Colorectal and
pancreatic cancers remain important contributors to
cancer mortality burden and, therefore, new therapeutic approaches are urgently needed. Rosemary (Rosmarinus officinalis L.) extracts and its components have been reported as natural potent antiproliferative agents against
cancer cells. However, to potentially apply rosemary as a complementary approach for
cancer therapy, additional information regarding the most effective composition, its antitumor effect in vivo and its main molecular mediators is still needed. In this work, five
carnosic acid-rich supercritical rosemary extracts with different chemical compositions have been assayed for their antitumor activity both in vivo (in nude mice) and in vitro against colon and
pancreatic cancer cells. We found that the antitumor effect of
carnosic acid together with
carnosol was higher than the sum of their effects separately, which supports the use of the rosemary extract as a whole. In addition, gene and
microRNA expression analyses have been performed to ascertain its antitumor mechanism, revealing that up-regulation of the metabolic-related gene GCNT3 and down-regulation of its potential epigenetic modulator miR-15b correlate with the antitumor effect of rosemary.
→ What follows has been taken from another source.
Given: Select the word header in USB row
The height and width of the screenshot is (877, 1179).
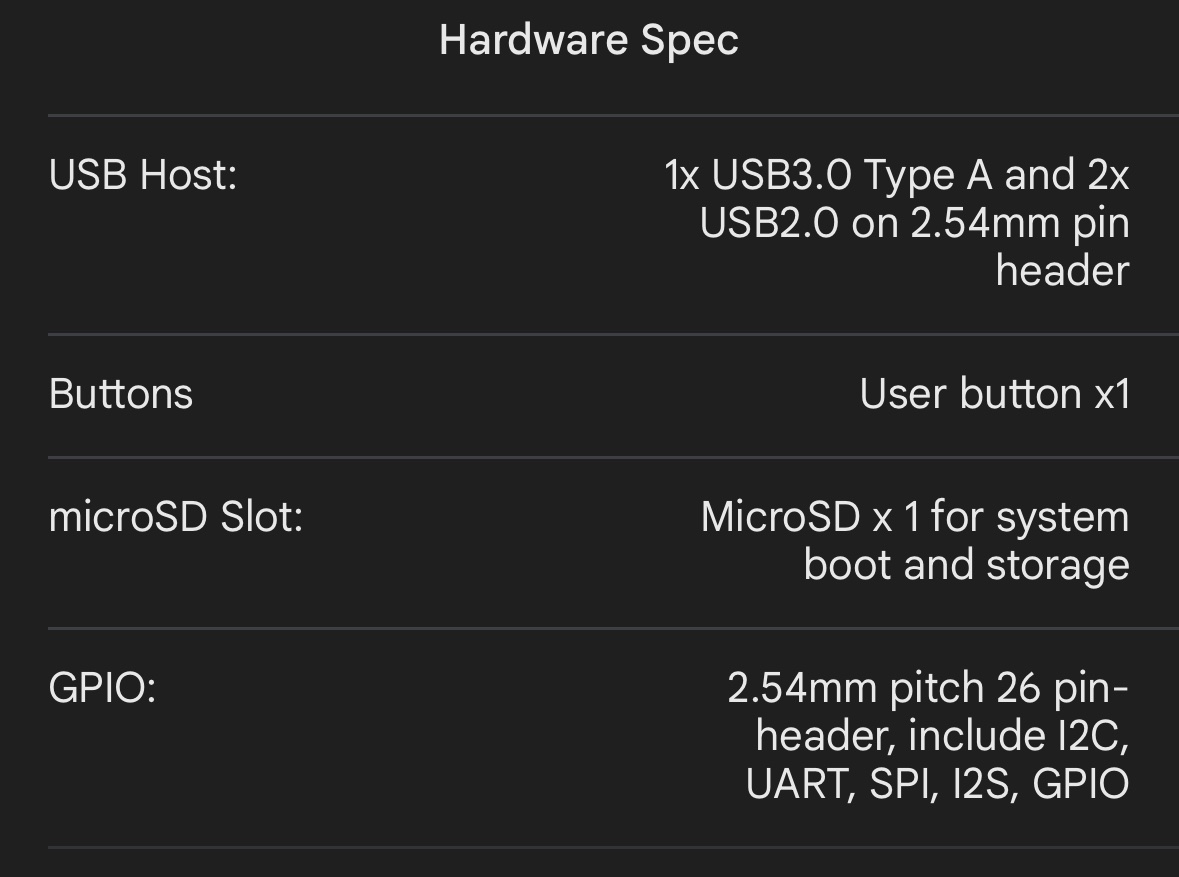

Moreover, plasmatic miR-15b down-regulation was detected after in vivo treatment with rosemary. Our results support the use of
carnosic acid-rich rosemary extract as a complementary approach in colon and
pancreatic cancer and indicate that GCNT3 expression may be involved in its antitumor mechanism and that miR-15b might be used as a non-invasive
biomarker to monitor rosemary anticancer effect.